STATED TASK A » Recast the records from the line containing "Given: Open the Element menu" through the line containing "will pyautogui.click(x=119, y=310)." as a Markdown table with the columns Row and Line, numbering each line and skipping blank lines.

SELECTED PASSAGE »
--*--

First, the shape. Must a "Asscher cut" be square? I''ve seen a few step cuts that are certainly not emerald cuts, they have the corners cut like an Asscher, but they are rectangular like an emerald, not square. I''ve been told by the jeweler that at least one of these is pre-1940 but that the other is a new cut.

Second, the depth. One of these has a depth of 72.5. This is far deeper than the specs for an emerald, where I''ve heard 65 is ideal. It makes the diamond look slightly smaller as well, but the cut is beautiful. Is this depth off and should that affect market price or brilliance/reflection?

Third, table - I''ve heard that step cuts ought to be in the mid-60''s. Anyone have a view?

Fourth, does it matter in terms of market value whether the stone is truly a pre-1940s authentic Asscher or a recent cut, other things being equal?

I''m being quoted $21,500 for the following:

- 2.24 ct
- D
- VS1
- 7.78 x 6.71
- Depth = 72.9
- table = 61
- girdle = thick
- polish - very good
- culet - small
- summetry - very good
- flourescence - faint

I''m also being quoted $19.5 for the following:

- 2.05 ct
- F
- VS1
- 7.29 x 7.18 x 4.78
- depth = 66.3
- table = 45
- girdle = medium
- culet = none
- polish - vg
- symmetry - vg
- flourescence - none

I''d be grateful for thoughts from anyone who knows something about "Asschers".


Jan 22, 2003
It took me a long time see the difference b/t a Royal Asscher and the others. Once it "clicked" though, I couldn't believe it took me so long. I'm not a fan of brand-names, but if I wanted an Asscher only a Royal Asscher would do.

--*--

RECORD EXTRACTS »

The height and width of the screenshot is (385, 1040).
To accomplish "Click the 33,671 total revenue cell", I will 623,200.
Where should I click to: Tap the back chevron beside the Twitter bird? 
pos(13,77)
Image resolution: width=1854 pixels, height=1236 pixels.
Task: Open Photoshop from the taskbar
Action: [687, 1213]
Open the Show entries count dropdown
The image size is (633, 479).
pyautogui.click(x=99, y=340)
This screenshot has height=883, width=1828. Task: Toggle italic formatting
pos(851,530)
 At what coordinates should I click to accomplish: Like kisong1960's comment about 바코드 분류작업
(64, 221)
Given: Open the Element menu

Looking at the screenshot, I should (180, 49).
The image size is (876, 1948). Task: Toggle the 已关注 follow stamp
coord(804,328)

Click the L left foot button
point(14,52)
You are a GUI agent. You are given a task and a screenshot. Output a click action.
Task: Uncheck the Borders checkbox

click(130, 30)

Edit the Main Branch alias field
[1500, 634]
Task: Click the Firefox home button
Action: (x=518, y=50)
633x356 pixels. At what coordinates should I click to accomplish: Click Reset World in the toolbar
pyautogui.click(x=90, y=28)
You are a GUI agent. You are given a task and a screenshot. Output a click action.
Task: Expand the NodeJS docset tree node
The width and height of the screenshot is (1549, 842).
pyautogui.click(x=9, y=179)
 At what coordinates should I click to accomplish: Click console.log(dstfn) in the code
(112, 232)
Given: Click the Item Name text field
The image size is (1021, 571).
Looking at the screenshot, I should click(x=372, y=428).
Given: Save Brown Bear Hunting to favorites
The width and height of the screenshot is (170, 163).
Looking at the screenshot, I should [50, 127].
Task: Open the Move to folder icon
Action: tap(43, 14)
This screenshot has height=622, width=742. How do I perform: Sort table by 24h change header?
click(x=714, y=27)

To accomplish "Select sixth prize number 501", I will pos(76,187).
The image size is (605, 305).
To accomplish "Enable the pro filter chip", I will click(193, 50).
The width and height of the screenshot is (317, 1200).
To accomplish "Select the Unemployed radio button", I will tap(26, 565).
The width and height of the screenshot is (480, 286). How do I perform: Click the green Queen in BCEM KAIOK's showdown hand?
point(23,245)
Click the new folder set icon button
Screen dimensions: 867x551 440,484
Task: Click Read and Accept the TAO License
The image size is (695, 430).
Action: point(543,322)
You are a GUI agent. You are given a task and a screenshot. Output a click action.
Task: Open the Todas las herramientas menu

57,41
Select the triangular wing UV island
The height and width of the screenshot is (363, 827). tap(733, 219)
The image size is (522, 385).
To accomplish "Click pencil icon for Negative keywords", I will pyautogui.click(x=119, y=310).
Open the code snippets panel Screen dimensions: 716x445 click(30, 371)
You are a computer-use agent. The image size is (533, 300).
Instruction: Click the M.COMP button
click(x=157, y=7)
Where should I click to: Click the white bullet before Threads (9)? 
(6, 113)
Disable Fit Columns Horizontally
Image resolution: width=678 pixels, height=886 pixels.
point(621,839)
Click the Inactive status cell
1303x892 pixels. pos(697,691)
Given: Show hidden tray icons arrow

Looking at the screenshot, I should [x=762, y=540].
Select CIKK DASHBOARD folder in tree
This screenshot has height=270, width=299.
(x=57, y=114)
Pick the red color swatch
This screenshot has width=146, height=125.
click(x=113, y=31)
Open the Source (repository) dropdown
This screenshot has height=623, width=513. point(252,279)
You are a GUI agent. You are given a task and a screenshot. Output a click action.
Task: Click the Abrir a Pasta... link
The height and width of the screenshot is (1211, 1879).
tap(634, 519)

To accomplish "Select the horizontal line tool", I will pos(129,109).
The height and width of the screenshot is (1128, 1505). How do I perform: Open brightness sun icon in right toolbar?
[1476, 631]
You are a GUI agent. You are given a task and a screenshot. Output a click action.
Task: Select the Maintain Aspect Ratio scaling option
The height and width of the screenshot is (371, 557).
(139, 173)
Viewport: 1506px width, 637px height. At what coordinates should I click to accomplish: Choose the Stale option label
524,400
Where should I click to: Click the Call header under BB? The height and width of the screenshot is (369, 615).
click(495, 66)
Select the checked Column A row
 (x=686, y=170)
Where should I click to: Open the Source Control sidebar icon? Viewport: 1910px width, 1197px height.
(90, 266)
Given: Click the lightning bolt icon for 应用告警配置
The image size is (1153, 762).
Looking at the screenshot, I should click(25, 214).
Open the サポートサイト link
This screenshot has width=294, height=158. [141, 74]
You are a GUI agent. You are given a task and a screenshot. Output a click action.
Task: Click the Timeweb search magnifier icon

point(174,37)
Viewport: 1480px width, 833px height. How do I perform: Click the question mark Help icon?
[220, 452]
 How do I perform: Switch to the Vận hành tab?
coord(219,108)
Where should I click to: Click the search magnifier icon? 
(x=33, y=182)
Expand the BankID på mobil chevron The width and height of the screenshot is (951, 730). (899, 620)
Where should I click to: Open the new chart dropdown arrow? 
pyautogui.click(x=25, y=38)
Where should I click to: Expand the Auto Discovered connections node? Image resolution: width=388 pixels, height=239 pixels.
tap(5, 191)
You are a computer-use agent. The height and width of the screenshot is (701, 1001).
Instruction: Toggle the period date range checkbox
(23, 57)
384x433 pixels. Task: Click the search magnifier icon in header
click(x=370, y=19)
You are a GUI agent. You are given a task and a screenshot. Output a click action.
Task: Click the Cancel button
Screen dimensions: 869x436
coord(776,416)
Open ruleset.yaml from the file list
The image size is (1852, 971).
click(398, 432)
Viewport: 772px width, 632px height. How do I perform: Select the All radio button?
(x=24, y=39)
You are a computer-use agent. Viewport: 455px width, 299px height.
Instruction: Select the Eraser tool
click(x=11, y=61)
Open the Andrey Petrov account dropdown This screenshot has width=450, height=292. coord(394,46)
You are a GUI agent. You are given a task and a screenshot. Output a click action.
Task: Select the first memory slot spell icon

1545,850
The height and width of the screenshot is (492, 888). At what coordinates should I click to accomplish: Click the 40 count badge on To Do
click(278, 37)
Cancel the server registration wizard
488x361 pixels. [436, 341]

--*--

STATED TASK B » Pick up the discussion of Asscher-cut diamonds after its last sentence and keep it going.

TASK ANSWER A »
| Row | Line |
|---|---|
| 1 | Given: Open the Element menu |
| 2 | Looking at the screenshot, I should (180, 49). |
| 3 | The image size is (876, 1948). Task: Toggle the 已关注 follow stamp |
| 4 | coord(804,328) |
| 5 | Click the L left foot button |
| 6 | point(14,52) |
| 7 | You are a GUI agent. You are given a task and a screenshot. Output a click action. |
| 8 | Task: Uncheck the Borders checkbox |
| 9 | click(130, 30) |
| 10 | Edit the Main Branch alias field |
| 11 | [1500, 634] |
| 12 | Task: Click the Firefox home button |
| 13 | Action: (x=518, y=50) |
| 14 | 633x356 pixels. At what coordinates should I click to accomplish: Click Reset World in the toolbar |
| 15 | pyautogui.click(x=90, y=28) |
| 16 | You are a GUI agent. You are given a task and a screenshot. Output a click action. |
| 17 | Task: Expand the NodeJS docset tree node |
| 18 | The width and height of the screenshot is (1549, 842). |
| 19 | pyautogui.click(x=9, y=179) |
| 20 |  At what coordinates should I click to accomplish: Click console.log(dstfn) in the code |
| 21 | (112, 232) |
| 22 | Given: Click the Item Name text field |
| 23 | The image size is (1021, 571). |
| 24 | Looking at the screenshot, I should click(x=372, y=428). |
| 25 | Given: Save Brown Bear Hunting to favorites |
| 26 | The width and height of the screenshot is (170, 163). |
| 27 | Looking at the screenshot, I should [50, 127]. |
| 28 | Task: Open the Move to folder icon |
| 29 | Action: tap(43, 14) |
| 30 | This screenshot has height=622, width=742. How do I perform: Sort table by 24h change header? |
| 31 | click(x=714, y=27) |
| 32 | To accomplish "Select sixth prize number 501", I will pos(76,187). |
| 33 | The image size is (605, 305). |
| 34 | To accomplish "Enable the pro filter chip", I will click(193, 50). |
| 35 | The width and height of the screenshot is (317, 1200). |
| 36 | To accomplish "Select the Unemployed radio button", I will tap(26, 565). |
| 37 | The width and height of the screenshot is (480, 286). How do I perform: Click the green Queen in BCEM KAIOK's showdown hand? |
| 38 | point(23,245) |
| 39 | Click the new folder set icon button |
| 40 | Screen dimensions: 867x551 440,484 |
| 41 | Task: Click Read and Accept the TAO License |
| 42 | The image size is (695, 430). |
| 43 | Action: point(543,322) |
| 44 | You are a GUI agent. You are given a task and a screenshot. Output a click action. |
| 45 | Task: Open the Todas las herramientas menu |
| 46 | 57,41 |
| 47 | Select the triangular wing UV island |
| 48 | The height and width of the screenshot is (363, 827). tap(733, 219) |
| 49 | The image size is (522, 385). |
| 50 | To accomplish "Click pencil icon for Negative keywords", I will pyautogui.click(x=119, y=310). |

TASK ANSWER B »
It's a big mistake to think in terms of a cut-cornered square emerald. An Asscher has a very distinct octagon appearance, and the extra steps give it a deep, pool-like effect that is unmatched.

I'd hate for you to pay asscher prices for what could essentially be a square emerald (especially since emeralds are the cheapest of the common fancies). There *are* generic asschers out there that look better and simulate the RA more closely than others, but even then they're nowhere near the same. Still, if you don't want to pay that RA premium, you've first got to understand how different a RA is visually to see what approximates it best.

Re: the vintage asschers. I'd choose a vintage hands down. The a RA. Then, I dunno. Depends on the generic.

The revived market for asschers, though, is so new that I don't know if there are any stats as to what has more market value. Just for scarcity's sake, though, I'd guess a vintage would.

Lastly, I've heard of vintage rectangular ones, but I'm obviously not an expert--just a diamond lover. The question, I guess is if it has the look you want. People don't choose asschers for the asscher name, but for the look. So, only you know if the rectangular suits your needs.